Like pulling a BandAid, but way harder. He writes, “You can look deep within yourself, to the core of your being, and decide that you don’t want the weakest part of you running your life.”
Wow. I know I don’t want that. Do you? I want joy and freedom and utilizing my energy for moving forward, not protecting my pain.
In dealing with our darkness, Singer says, “Just sit in the seat of awareness and never leave. No matter what goes on below you, open your heart and let it go.” He speaks of a world of pure energy that will open up to you as a result and who doesn’t want that?
One of my new favorite mantras came from his book and that’s, “Relax and Release.” When I feel the pang of worry, anxiety, fear or grief begin to stir, I stop the thought short and take in a deep breath and release it. No, that doesn’t guarantee “insta-happiness” but that’s what this series is all about. Happiness WHILE dealing with what is even when that what is is totally crappy.
Yeah, this whole year of Transformation has been about Awareness that can lead to Action and Singer says, “Awareness does not fight; awareness releases.”
Another find that helped me deal with Darkness this summer was a program by Frederick Buechner, who had experienced a great deal of pain early in his life and discovered that he was a Steward of Pain. I encourage you to read or listen to it.
Like Taylor, Buechner tells us NOT to forget it, cover it up, or not talk about things that cause pain OR use it as a sob story or an excuse for your life. We can take the pain and learn from it and release it but keep in touch with it. You’ll never forget it because it changed you but it doesn’t have to keep you down. He says it reminds us of our own powerlessness and that’s a good thing to know. Coupled with Singer’s advice to release your mind of a job to “fix yourself” then we won’t make ourselves crazy trying to control what is OUT of our control. One way to do this is to be an observer of your life. You see that these things are happening to you – but they aren’t you. It can help to grasp that concept with a meditation program where you do sit and see thoughts and feelings pop up but you don’t get distracted by them. To rise above.
Buechner says, “if life and pain is buried, you shrink instead of grow, you become less.

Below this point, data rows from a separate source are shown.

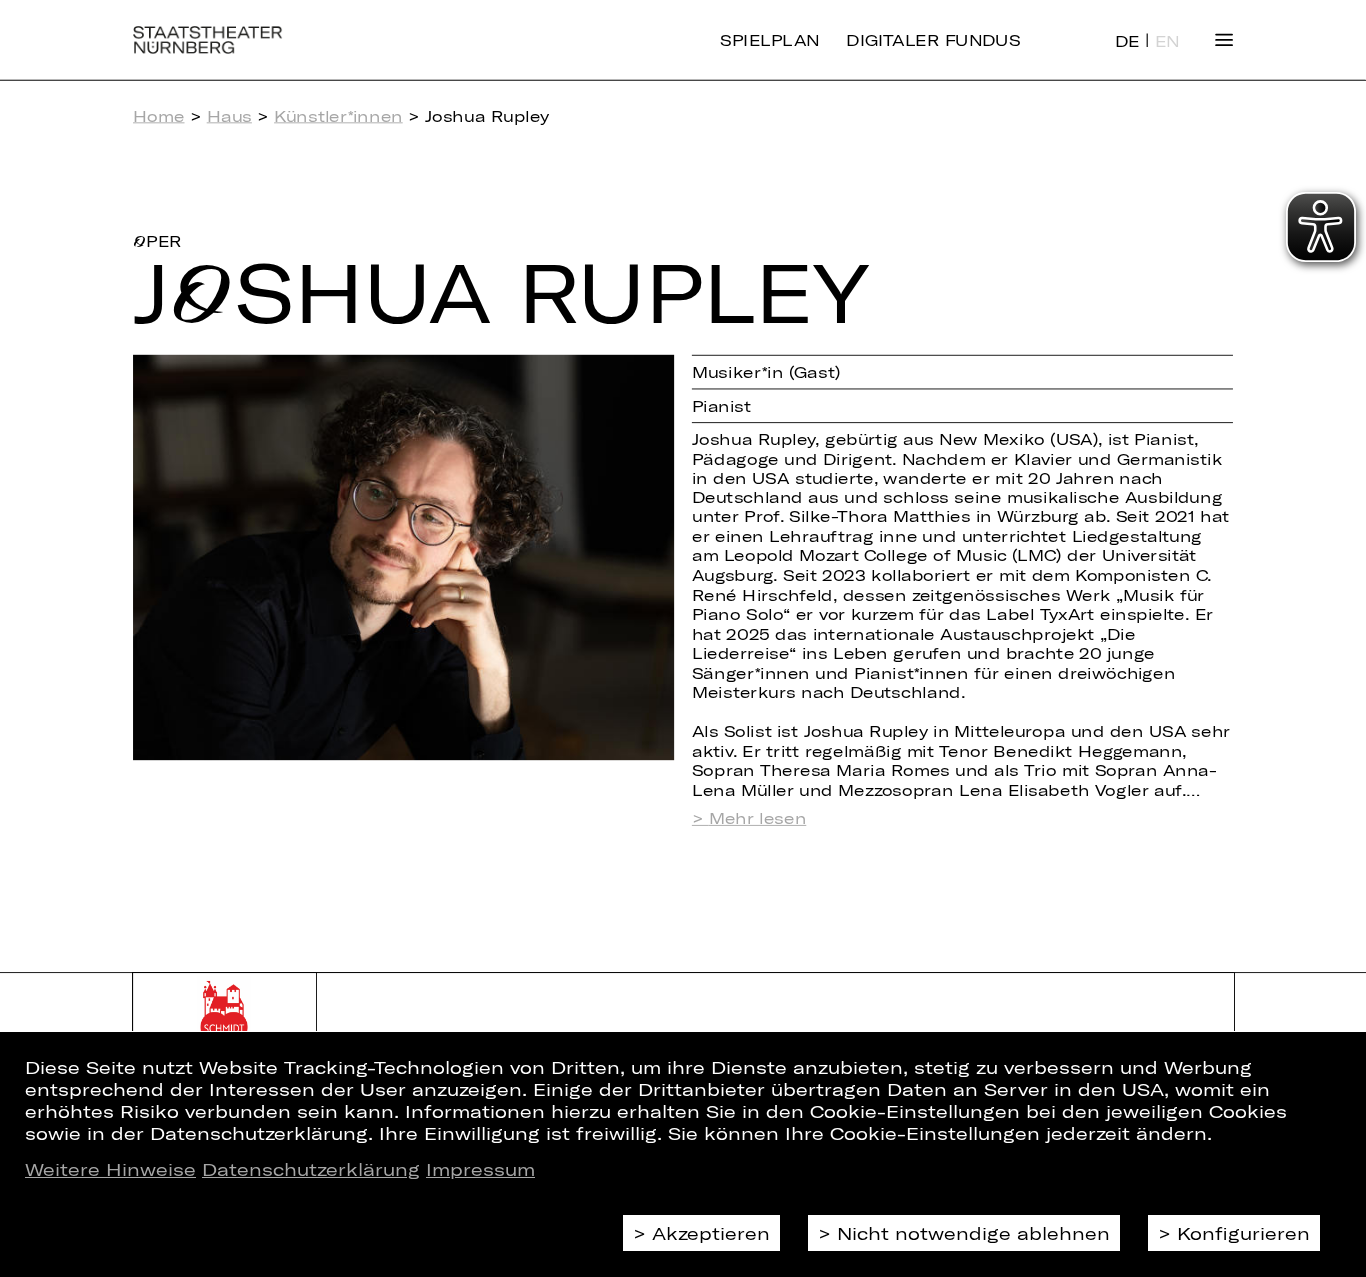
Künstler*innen (338, 116)
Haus (229, 116)
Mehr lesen (758, 818)
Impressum (480, 1169)
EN (1167, 41)
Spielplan (769, 40)
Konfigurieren (1243, 1233)
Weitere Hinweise (110, 1169)
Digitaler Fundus (933, 40)
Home (158, 116)
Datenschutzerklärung (311, 1169)
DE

Ones who traded with their lives made to be life traders. I have what you need which is me and you have which I need, which is you.” Treasure the pain you’ve gone through helps us feel compassion for other people and can drive us to help others.
I know just thinking about the thorn(s) can be painful and opens us up to that uncomfortable vulnerability to look at love and loss square in the eye, raw and aching. But no one else is going to do it for us. It’s work but it’s worth it. Loving ourselves and loving others is what life is all about.
Grace is ours if we take it.
Questions to ponder: what are the thorns in your life? How have you been protecting the thorns instead of dealing with them? What steps do you need to do to remove them?
Thanks for being a part of my “Get” year with Get Real, Get Out, Get Fit and Get Happy. I’m taking a blog hiatus so I can work on my novel in progress as well as some short stories in a collection I’m excited about. All of that on top of decorating and branding work and a personal life with a very busy fall.
If you miss me, send me a note or seek me out on social media, where I’ll try not to hang out too much but I do try to respond to messages.
Best of luck on your journey, friends.